▸ **Given exercise**
Edit the profile passage between "At the table, Ms." and "parents gave her.", inclusive, so that "parking garage" becomes "hotel", and give that passage back.

▸ **Page extract**
Ms. Otsuka exploded onto the scene two years ago, when she started dating Ivan Wilzig, one of two banker brothers who built (and put up for sale) a lavish castle in Water Mill, Long Island. According to nightclub owner and party promoter Jason Strauss, “Mina and her boyfriend are the most creative party-throwers in this city … they theme it up, and they really have a party that defines the word ‘decadent.'”

Last summer, at Ms. Otsuka’s and Mr. Wilzig’s “Bunny Birthday Ball” in the Hamptons, everyone had to wear bunny ears and tails and eat carrots. The party was featured in a documentary called Manhattan on the Beach .

“I’m famous for bunny,” Ms. Otsuka said as the cab arrived at the Park, a new restaurant in Chelsea. She had on pink sunglasses, a pink chiffon ruffled blouse, black chiffon pants and alligator boots.

Inside the Park, photographer Patrick McMullan squeezed Ms. Otsuka. “Banker by day, glamour girl by night,” he said. “The thing is, someone like Mina, there’s no resting. Resting is when you die.”

“I don’t sleep,” Ms. Otsuka said. “Sometimes I don’t sleep and go to work.” (Told about Ms. Otsuka’s predicament, an exiting John Waters, the film director, offered this advice: “Black beauties!”)

At the table, Ms. Otsuka said her father owns a parking garage in Tokyo. She began modeling as a child. She was a good student in high school, but got into trouble for wearing miniskirts. Japan was strict; she thought, I can’t live in Japan . Luckily, she’d saved up “lots” of money that her parents gave her.

“So when I say, ‘I’m going to go to New York,’ they said no, because they’re scared about guns and the people are different,” Ms. Otsuka said. But she won out. “I think my proper goal is New York,” she said confidently.

Foie gras and more champagne arrived.

“Who is having the most fun in New York?” I asked her.

“Mina Otsuka!”

I’d heard she got naked last Halloween at a gladiator-themed party and jumped into the swimming pool.

“No, I was not in a swimming pool,” she said. “The water was cold. I tried to jump in.”

I’d heard she once gave a list of 10 guys she wanted to sleep with to Mr. Wilzig, her boyfriend. She laughed hard, loudly, hysterically. “Who said that?” she asked. “It was joking–for like a birthday party, a gang-bang party. A gang-bang party! You know gang bang? No, we were joking around with friends and someone said, ‘O.K., let’s have gang-bang party for Mina!’ And then I said, you know, ‘Gang-Bang Night!'”

She erupted again. “No real list, unfortunately. It was a joke. Maybe this year!”

So no sex parties, no drugs?

“No! Just bunny party! Ha-ha-ha-ha! Innocent. Innocent little bunny.”

There have been many suitors after Ms. Otsuka. At one restaurant, she was introduced to a movie star and told he was “trendy.”

“He looked like a normal person.” she said. Ms. Otsuka said she teased him about the way he ate steak, and then she went to the ladies’ room. When she got out, the movie star was waiting for her. “He said, ‘Mina, come over,’ and he pulled me to another room. In a closet. It was dark! And he said, ‘ Shh-hhh !’ And he said, ‘Show me your breasts.’ I don’t remember what I said, ah-ha-ha-ha-ha! It was a big closet and a little light between the door. So if I take top off, he can’t see it! Ah-ha-ha! I show him my arm from sleeves, and through the light, ah-ha! And he goes crazy!”

▸ **Information given**
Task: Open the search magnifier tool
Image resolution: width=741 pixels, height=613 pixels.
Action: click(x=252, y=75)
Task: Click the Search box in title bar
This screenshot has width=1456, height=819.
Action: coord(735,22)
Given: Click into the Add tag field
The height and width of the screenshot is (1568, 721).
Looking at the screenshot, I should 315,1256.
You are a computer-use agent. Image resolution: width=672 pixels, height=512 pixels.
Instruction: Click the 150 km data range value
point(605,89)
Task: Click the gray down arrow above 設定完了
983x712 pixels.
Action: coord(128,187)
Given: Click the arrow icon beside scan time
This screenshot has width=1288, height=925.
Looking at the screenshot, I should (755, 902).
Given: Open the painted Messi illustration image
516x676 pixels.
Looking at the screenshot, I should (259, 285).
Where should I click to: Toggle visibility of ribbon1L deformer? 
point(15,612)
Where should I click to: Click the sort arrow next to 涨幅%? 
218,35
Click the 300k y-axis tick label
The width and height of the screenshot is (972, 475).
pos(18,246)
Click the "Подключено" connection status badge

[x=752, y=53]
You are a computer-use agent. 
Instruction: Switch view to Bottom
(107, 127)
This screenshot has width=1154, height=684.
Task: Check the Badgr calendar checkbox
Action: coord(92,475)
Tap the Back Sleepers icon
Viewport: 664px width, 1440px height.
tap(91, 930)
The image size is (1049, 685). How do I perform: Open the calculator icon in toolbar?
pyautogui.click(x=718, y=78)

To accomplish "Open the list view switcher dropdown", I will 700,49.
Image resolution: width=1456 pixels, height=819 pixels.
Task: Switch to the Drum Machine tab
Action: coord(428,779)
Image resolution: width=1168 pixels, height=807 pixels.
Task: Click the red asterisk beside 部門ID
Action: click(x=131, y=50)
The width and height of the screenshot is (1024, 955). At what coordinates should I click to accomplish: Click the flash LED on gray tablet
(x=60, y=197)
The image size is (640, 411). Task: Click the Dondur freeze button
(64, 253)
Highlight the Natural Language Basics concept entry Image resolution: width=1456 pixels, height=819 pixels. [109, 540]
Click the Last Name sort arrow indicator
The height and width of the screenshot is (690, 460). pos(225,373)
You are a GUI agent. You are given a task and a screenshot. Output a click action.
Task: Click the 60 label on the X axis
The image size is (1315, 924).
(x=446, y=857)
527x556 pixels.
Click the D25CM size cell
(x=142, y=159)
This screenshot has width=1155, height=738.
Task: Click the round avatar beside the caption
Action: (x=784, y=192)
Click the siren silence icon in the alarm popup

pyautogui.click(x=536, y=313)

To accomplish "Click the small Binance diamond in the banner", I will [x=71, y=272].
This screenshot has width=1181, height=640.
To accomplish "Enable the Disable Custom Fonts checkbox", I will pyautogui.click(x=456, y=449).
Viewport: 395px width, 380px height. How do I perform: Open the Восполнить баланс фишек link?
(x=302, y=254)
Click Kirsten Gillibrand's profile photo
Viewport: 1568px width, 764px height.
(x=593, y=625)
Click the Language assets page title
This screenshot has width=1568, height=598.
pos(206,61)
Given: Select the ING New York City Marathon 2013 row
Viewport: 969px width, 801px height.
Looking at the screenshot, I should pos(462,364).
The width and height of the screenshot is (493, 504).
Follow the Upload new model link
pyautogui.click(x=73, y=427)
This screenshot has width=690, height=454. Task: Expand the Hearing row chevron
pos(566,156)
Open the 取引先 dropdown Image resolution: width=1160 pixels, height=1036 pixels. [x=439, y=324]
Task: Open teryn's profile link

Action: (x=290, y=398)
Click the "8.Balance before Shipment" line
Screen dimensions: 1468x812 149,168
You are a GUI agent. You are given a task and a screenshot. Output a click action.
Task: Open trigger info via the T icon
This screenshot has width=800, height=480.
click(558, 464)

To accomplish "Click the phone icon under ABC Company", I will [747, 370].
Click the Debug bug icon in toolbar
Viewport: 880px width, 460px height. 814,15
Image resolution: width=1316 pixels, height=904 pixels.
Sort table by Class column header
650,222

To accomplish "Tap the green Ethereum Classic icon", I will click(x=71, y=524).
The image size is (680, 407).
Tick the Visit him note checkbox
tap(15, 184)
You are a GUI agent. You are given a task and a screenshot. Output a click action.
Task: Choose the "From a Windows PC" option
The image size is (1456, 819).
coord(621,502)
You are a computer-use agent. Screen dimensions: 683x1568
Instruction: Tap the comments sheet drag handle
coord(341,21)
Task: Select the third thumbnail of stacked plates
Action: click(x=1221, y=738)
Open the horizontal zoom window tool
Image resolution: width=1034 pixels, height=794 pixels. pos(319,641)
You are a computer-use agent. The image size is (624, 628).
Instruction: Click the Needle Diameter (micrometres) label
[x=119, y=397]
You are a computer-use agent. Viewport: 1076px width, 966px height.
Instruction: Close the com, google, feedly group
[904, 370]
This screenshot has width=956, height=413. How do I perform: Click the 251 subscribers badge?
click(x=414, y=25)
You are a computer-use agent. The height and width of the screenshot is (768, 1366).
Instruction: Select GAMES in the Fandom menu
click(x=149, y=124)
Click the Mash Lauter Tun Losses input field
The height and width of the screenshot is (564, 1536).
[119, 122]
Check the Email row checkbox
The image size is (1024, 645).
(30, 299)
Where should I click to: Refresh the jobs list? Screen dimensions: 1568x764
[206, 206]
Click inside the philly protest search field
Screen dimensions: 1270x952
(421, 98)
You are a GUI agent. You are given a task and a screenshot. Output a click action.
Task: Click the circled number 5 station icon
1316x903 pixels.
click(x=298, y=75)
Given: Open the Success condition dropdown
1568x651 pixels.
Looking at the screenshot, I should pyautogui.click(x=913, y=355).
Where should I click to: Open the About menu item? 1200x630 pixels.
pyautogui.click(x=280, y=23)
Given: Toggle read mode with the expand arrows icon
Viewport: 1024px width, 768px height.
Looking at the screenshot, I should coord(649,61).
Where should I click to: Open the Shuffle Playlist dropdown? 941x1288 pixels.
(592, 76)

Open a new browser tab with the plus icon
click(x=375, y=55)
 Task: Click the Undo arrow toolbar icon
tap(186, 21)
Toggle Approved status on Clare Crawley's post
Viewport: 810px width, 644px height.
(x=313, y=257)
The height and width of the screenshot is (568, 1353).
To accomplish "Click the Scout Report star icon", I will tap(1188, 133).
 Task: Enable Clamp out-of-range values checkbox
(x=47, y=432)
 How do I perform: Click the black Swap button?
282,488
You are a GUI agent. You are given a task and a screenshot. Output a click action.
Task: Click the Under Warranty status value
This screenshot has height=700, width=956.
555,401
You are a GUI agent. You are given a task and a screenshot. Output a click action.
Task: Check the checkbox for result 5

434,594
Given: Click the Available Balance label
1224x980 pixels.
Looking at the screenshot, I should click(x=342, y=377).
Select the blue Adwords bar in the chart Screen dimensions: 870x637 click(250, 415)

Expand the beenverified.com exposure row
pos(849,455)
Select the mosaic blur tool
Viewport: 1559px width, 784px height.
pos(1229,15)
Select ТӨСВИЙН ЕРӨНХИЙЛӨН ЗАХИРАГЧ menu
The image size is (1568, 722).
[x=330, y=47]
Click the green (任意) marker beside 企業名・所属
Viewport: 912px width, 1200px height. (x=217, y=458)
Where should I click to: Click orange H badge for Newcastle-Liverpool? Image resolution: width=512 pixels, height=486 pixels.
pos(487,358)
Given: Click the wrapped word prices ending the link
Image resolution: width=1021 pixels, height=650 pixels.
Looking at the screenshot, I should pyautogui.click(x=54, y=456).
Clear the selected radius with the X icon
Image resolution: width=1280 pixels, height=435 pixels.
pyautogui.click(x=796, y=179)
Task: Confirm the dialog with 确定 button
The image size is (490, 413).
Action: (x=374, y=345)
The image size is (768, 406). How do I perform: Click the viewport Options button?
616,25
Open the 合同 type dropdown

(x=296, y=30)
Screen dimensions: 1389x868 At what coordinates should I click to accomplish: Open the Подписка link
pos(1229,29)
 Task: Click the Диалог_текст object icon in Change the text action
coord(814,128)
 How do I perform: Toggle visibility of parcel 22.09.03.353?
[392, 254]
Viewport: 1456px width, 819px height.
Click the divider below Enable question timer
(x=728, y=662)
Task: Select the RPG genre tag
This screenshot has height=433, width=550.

▸ **Exercise output**
At the table, Ms. Otsuka said her father owns a hotel in Tokyo. She began modeling as a child. She was a good student in high school, but got into trouble for wearing miniskirts. Japan was strict; she thought, I can’t live in Japan . Luckily, she’d saved up “lots” of money that her parents gave her.